### Selection

_ _ _

Take inspiration from the fashion pack and embrace your mid and late 40s, a powerful new demographic for the beauty industry, says Sarah Halliwell
These days, there are two camps: you either “Love your Age”, in the spirit of Judi Dench – or you fight every visible sign of it tooth and nail, with every bit of tech and cosmetic trickery at your disposal. Our 40s are certainly a new zone, beauty-wise. We can only laugh hollowly when 30-year-olds talk anxiously about wrinkles – because it’s at 45-plus that your face really starts to change. It takes longer to ease the transition from pillow face to face-the-world face. The creases stay put for longer, your joyful years of sun-worshipping turn to dark clouds across your face, and a vicious tornado of hormones suck the life and moisture from your skin.
But it’s not all bad. The words “anti-ageing” have, at last, fallen out of fashion, as beauty companies realise we don’t actually believe in turning back time, or that getting older is somehow a bad thing. Mintel research shows that sales of facial anti-ageing products declined last year, with “multi-benefit” products taking over from speciality ones. It’s still a billion-dollar industry, but it has a subtle new language: Slow Age (Vichy); bareMinerals’ Ageless Genius; and Drops of Youth (The Body Shop). The promise is still that you will look younger. Endless press releases discuss “decelerating age”, “intercepting ageing at its source”, and looking “just young enough”. I test gallons of creams sworn to “reverse” the signs of ageing. Beneath all these serums, surely, I should look 25. But the fact is, I’m 47, and won’t be looking 20 again any time soon, whatever serum I drench my face in. And that’s fine. Our choice is to chase eternal youth down a narrow corridor – sign up for every lift, light-blast and injectable going – or take the path less bothered. Anyone who even glances at social media, with its daily bombardment of airbrushed faces, could become depressed about the lines and lack of elasticity in one’s own face. In a recent interview, actress Romola Garai talked about not getting the young parts any more – she’s 35.

_ _ _

### Recorded information
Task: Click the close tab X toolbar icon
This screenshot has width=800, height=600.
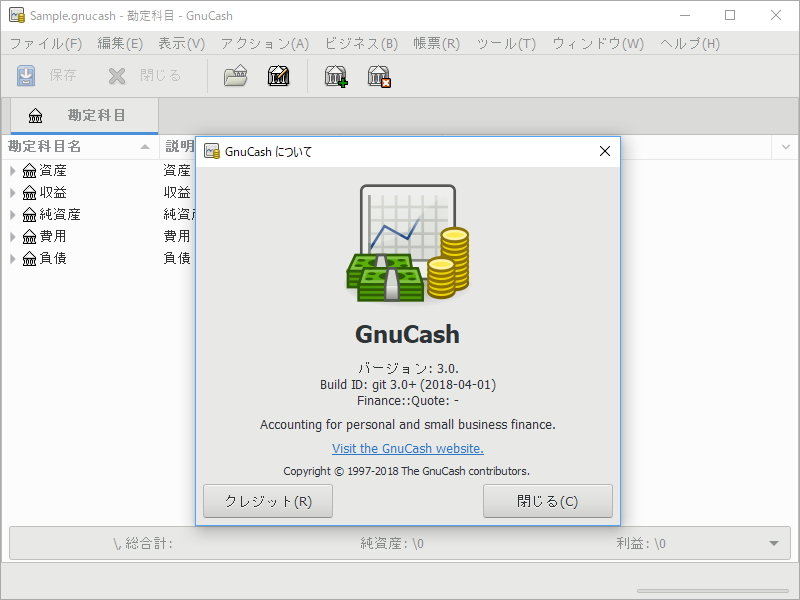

_ _ _

### Requirements
1. Translate this sentence from the article on beauty in your 40s into Spanish: "But the fact is, I’m 47, and won’t be looking 20 again any time soon, whatever serum I drench my face in."
2. Write what comes next in the article on beauty in your 40s, picking up after its final sentence.
Nothing in the listing is needed here.

### Answers per task
1. Pero lo cierto es que tengo 47 años y no volveré a aparentar 20 en mucho tiempo, por mucho sérum que me eche en la cara.

2.
The fact is, of course, it’s a privilege to grow old. “We can’t slow the process down, it’s about managing it,” notes Irish beauty entrepreneur Roz Martin. We’d rather learn how to make the most of what we have, whatever age we are. Which eye pencils stay on, despite saggy eyelids (the term is “hooded” when applied to Charlotte Rampling or Kate Moss. It’s all in the terminology). Which creams hydrate skin properly so it looks as healthy as it can, and which lipsticks look best on thinner, more lined lips – for example, the liquid metallics popular with teens will, as a rule, do nothing for you (so drying); the soft “blurred” lip looks for spring are far more flattering (do not miss Chanel’s moisturising Lip Blush for both lips and cheeks). The products I recommend are only those I have tried and honestly rate.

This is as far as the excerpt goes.